Etudiants étrangers : Mobilisation contre la hausse des droits d’inscription

La semaine dernière, à travers la publication d’une carte blanche dans La Libre, plus d’une centaine de signataires issus du milieu associatif et de cadres académiques a affirmé sa fervente opposition à la hausse des droits d’inscription pour les étudiants hors UE.

Face à ces mesures, la FEF, la CGEI, USE, UECE ainsi qu’une large plateforme associative mobilisera les étudiants et, ensemble, nous protesterons d’une seule voix lors des négociations qui auront lieu ce mardi 29 novembre à 13h30 devant l’ARES. L’objectif : faire comprendre aux recteurs et au ministre de l’Enseignement supérieur que les étudiants ne toléreront pas ces mesures inégalitaires, contre-productives et discriminatoires envers les étudiants hors UE.

En effet, le 15 mars 2016, les recteurs ont décidé d’augmenter à 4.170 euros les droits d’inscription pour les étudiants issus d’un pays en voie de développement.

Dans le même ordre d’idée, le ministre Marcourt, sous les pressions des recteurs, a amendé le décret Paysage afin que le montant des droits d’inscription des étudiants hors UE puisse s’élever jusqu’à 12.525 euros.

Cette augmentation des droits d’inscription pour les étudiants étrangers constitue une entrave claire et directe à l’accessibilité de notre enseignement supérieur, objectif central poursuivi par l’ensemble des acteurs cités ci-dessus.

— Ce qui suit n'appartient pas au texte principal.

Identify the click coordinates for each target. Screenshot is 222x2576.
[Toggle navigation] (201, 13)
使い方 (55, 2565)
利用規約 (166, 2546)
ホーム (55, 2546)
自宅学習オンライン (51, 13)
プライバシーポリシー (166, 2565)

De fait, une augmentation des droits d’inscription pour les étudiants étrangers aura comme principal effet d’exclure les étudiants qui n’ont pas les moyens financiers et de restreindre l’accès aux étudiants les plus fortunés.

Si l’égalité des chances est un objectif partagé, comment un enseignement plus sélectif peut-il le réaliser ? Un modèle où l’accessibilité de l’enseignement supérieur est réduite à la capacité financière de l’étudiant est-il vraiment le modèle que les recteurs préconisent ?

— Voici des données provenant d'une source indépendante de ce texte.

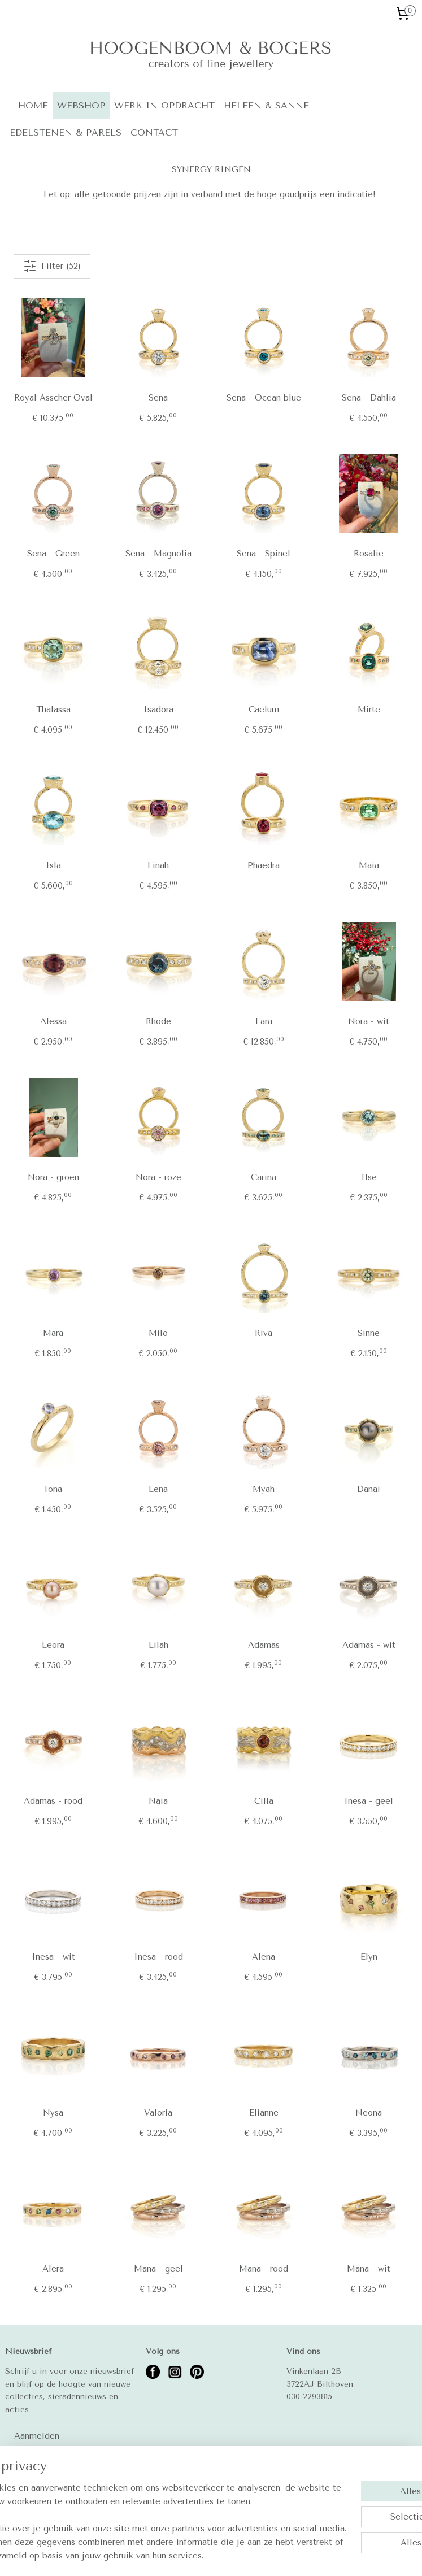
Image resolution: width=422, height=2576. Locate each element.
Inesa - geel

Nous refusons que les étudiants portent la responsabilité des problèmes structurels liés au manque de financement de l’enseignement supérieur ! Autrement dit, nous ne pouvons pas accepter, par souci d’égalité, que le manque de financement de l’enseignement supérieur soit supporté par les étudiants. De plus, il est crucial de rappeler aux autorités que le coût marginal qu’occasionne la prise en charge des étudiants internationaux est extrêmement faible pour les établissements, tant le nombre d’étudiants concernés est minime.

D’une voix, nous proposerons donc une circulaire à l’ARES fixant des droits d’inscription similaires à tous. L’ensemble des acteurs n’hésitera pas à mobiliser les étudiants pour faire adopter nos revendications.